VQSR in dog

Hi team! I am working on running a bunch of dogs through GATK variant calling in Terra, as many of you know. I'm grappling with VQSR at this point. I have compiled a bunch of dog variant resources and was hoping you folks would be willing to offer opinions on my current plan for using them for VQSR.

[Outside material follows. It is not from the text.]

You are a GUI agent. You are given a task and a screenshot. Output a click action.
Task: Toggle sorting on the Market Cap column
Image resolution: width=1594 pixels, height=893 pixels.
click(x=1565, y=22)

I'm working with the joint-discovery-gatk4 WDL, v13, as acquired from the Terra library. I have removed the human-specific variant resources (hapmap, omni, etc). I have compiled to replace them, in order from most to least confidence:

  • axiom_klab: the intersection of the klab variants (see next entry) with Axiom 1.2 million array variants. These are our highest confidence variants.
  • klab: variants called by Karlsson lab on 20-30X dogs, filtered with hard filters
  • ostrander435: variants called by Ostrander lab on 20-30X dogs, filtered with VQSR (method details unknown, many more variants than the klab compilation so I assume more sensitive / less specific)
  • broad: variants from the Broad track on UCSC
  • axelsson: variants called for Axelsson et al., 2014
  • dogsd: variants downloaded from http://bigd.big.ac.cn/dogsdv2/

I'm putting these in to VariantRecalibrator calls in the WDL as below:

      --resource:axiom_klab,known=false,training=true,truth=true,prior=10 ${axiom_klab_vcf} \
      --resource:klab,known=false,training=true,truth=false,prior=8 ${klab_vcf} \
      --resource:ostrander435,known=false,training=true,truth=false,prior=7 ${ostrander435_vcf} \
      --resource:broad,known=false,training=true,truth=false,prior=5 ${broad_vcf} \
      --resource:axelsson,known=false,training=true,truth=false,prior=5 ${axelsson_vcf} \
      --resource:dogsd,known=true,training=false,truth=false,prior=2 ${dogsd_vcf}

I would love feedback on whether my decisions are generally sensible here or if I am completely missing the boat on how VQSR is supposed to work.